Cooperative Banks in India encompass a range of financial institutions that operate within the cooperative sector, each serving specific financial needs of their members and communities. They are significant players in the Indian banking landscape, especially in rural and semi-urban areas.

Co-operative Banks

Types of Cooperative Banks

  1. State Co-Operative Banks: These are small financial institutions governed by the Banking Regulations Act, 1949, and Banking Laws Cooperative Societies Act, 1965. There are about 33 State Co-Operative Banks in India, of which 19 are scheduled.

  2. Primary Credit Societies: Also known as Primary Agricultural Credit Society (PACS), these are the smallest co-operative credit institutions operating at the grassroots level. They function like banks but are smaller in scale and not part of the payment system.

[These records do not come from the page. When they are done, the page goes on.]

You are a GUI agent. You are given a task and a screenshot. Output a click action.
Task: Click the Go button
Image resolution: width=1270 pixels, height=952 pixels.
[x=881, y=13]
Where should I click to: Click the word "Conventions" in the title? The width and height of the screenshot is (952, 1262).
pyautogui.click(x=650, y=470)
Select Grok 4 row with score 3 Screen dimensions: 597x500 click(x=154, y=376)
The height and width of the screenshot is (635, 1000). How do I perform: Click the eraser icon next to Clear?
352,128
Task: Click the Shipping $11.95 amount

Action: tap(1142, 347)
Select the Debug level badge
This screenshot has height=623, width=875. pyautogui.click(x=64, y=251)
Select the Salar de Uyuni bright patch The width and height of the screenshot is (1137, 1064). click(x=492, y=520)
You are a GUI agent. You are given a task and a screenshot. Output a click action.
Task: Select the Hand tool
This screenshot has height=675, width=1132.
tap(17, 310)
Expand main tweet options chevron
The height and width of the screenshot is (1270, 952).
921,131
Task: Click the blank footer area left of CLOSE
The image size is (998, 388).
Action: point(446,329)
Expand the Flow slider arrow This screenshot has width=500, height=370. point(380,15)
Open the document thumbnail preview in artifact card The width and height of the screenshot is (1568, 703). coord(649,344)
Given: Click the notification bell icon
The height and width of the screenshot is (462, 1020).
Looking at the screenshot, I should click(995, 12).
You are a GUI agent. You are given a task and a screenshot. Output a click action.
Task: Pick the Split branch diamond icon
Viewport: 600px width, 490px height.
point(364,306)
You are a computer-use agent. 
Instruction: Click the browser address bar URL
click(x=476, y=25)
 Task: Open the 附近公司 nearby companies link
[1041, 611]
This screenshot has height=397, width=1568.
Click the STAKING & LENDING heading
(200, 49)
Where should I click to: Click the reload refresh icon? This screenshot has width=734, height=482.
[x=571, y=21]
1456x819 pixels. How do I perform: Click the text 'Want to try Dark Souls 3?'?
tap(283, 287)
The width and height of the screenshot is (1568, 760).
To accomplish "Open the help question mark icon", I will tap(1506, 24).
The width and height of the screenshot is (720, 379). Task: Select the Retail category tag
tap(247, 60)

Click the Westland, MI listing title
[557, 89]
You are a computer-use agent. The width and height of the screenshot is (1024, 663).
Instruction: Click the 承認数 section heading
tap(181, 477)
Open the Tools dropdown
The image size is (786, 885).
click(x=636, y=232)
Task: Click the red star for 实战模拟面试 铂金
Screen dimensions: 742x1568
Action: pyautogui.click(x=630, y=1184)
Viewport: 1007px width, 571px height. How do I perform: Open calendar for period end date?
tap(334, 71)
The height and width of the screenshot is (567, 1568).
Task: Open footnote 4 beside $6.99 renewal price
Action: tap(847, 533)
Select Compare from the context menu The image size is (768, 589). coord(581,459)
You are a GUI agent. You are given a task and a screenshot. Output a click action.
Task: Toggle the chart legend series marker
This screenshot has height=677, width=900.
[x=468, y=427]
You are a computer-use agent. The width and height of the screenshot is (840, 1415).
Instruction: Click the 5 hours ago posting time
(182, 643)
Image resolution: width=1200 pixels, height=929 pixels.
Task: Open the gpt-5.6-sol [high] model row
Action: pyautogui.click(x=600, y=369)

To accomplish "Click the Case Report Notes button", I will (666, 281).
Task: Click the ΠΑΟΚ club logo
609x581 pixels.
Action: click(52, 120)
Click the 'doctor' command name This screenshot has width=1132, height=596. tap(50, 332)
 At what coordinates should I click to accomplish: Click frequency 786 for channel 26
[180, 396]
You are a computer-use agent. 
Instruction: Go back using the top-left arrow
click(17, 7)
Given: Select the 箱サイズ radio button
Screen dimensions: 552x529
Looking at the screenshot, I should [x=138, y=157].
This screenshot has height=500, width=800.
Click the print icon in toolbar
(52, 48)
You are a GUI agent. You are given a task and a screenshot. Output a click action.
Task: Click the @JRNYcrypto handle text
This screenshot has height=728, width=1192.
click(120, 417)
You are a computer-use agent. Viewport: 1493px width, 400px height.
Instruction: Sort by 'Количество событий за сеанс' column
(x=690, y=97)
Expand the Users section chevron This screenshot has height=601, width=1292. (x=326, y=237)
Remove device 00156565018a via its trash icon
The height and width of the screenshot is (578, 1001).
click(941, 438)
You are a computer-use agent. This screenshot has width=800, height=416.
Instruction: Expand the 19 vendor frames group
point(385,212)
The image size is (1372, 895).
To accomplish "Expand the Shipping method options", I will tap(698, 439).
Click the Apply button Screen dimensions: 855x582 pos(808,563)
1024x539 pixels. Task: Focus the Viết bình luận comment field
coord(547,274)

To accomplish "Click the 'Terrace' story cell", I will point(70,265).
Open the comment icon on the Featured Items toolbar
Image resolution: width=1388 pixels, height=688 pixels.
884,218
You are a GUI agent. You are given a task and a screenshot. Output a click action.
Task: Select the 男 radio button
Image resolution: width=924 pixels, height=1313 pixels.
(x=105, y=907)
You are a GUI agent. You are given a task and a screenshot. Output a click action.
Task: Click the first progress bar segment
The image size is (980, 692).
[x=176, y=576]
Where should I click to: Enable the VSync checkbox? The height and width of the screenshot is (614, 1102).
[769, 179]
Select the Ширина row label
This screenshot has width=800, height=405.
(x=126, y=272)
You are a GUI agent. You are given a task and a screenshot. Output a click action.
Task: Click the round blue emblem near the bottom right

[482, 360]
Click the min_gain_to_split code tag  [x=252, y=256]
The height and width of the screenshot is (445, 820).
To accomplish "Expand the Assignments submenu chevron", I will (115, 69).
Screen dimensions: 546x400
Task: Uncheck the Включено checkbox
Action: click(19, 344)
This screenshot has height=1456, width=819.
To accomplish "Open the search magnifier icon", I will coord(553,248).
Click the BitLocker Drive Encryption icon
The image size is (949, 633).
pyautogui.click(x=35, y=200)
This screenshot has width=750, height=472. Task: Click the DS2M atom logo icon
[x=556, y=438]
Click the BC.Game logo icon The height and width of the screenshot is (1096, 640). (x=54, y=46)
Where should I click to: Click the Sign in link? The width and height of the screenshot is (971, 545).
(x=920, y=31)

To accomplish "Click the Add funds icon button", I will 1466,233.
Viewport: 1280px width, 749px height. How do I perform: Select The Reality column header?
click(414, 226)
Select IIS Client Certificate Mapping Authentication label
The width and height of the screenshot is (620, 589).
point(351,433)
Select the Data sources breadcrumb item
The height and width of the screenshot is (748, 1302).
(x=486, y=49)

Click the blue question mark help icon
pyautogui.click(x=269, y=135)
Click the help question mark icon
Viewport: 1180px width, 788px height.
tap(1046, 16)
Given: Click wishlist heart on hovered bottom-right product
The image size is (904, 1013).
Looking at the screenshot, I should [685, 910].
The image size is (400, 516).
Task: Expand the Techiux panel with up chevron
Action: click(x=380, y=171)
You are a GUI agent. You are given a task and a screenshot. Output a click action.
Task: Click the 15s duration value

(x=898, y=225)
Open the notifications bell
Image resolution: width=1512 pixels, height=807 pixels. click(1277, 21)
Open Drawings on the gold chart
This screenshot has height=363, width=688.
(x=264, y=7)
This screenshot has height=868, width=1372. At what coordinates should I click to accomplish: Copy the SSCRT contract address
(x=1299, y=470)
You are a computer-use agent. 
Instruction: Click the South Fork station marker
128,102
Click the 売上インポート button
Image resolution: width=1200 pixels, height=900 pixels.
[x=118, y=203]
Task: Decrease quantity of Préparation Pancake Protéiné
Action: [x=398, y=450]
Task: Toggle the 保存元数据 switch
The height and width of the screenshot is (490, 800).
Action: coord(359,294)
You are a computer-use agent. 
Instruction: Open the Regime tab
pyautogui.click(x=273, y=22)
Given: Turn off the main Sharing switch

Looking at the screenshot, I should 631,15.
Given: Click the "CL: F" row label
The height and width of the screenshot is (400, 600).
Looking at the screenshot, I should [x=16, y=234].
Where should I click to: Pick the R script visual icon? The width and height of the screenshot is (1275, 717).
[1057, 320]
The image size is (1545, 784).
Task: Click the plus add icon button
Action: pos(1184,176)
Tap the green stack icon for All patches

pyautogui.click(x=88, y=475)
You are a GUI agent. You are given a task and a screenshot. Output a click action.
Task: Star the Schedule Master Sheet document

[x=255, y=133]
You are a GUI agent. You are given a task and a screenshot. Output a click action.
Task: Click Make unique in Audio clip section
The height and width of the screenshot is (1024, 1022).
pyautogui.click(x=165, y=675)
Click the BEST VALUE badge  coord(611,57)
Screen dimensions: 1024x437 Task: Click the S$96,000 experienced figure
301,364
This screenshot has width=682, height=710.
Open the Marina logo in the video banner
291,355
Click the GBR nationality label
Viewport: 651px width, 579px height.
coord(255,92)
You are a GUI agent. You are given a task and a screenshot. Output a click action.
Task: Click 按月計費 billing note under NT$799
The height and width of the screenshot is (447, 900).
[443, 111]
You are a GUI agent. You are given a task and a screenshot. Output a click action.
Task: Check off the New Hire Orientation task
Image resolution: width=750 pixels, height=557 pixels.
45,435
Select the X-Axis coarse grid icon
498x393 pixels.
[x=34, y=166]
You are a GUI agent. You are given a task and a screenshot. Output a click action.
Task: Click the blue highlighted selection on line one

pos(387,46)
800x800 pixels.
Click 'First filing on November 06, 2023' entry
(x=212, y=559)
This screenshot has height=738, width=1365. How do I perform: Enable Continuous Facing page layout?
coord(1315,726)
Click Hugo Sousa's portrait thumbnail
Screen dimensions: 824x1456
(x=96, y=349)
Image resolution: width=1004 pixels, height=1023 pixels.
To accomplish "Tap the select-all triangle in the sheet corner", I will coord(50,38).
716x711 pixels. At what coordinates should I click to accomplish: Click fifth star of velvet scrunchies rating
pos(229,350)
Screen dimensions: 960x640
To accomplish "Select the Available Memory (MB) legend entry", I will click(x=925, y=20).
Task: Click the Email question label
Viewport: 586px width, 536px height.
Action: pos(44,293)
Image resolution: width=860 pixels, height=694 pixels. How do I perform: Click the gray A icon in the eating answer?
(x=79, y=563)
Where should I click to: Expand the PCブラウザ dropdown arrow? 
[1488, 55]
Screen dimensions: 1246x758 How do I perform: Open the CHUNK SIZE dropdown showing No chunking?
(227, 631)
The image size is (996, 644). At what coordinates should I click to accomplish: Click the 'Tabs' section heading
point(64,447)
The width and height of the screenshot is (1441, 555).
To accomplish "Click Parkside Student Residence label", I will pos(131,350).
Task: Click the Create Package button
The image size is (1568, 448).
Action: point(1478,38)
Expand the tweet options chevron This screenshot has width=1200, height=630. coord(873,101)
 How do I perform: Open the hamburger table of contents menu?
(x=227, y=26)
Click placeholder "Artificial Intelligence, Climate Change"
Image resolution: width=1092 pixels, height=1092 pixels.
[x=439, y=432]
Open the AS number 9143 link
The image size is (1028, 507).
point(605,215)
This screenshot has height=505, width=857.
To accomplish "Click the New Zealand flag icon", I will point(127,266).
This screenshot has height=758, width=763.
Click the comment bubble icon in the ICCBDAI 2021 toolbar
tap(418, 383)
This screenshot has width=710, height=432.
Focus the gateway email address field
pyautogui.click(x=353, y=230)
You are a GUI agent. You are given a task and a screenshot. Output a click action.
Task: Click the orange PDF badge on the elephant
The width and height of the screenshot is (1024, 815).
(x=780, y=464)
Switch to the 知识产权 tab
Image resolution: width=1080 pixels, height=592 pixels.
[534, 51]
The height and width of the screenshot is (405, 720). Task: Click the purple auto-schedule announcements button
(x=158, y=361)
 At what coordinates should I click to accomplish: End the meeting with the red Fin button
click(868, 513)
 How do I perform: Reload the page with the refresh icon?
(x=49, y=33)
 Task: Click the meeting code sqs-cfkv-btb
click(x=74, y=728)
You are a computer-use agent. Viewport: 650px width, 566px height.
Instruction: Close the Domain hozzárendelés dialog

  3. Urban/Central Co-Operative Banks: Located in urban and semi-urban areas, these banks were initially focused on non-agricultural lending but have since diversified. They traditionally cater to small borrowers and businesses.

Features of Cooperative Banks

  • Customer-Owned Entities: Members of cooperative banks are both the customers and the owners.
  • Democratic Member Control: They are democratically controlled by members who elect a board of directors. Voting rights are usually equal for all members.
  • Profit Allocation: Profits are allocated to reserves, and a portion may be distributed to members within legal and statutory limits.
  • Financial Inclusion: These banks play a significant role in including unbanked rural populations in the financial system.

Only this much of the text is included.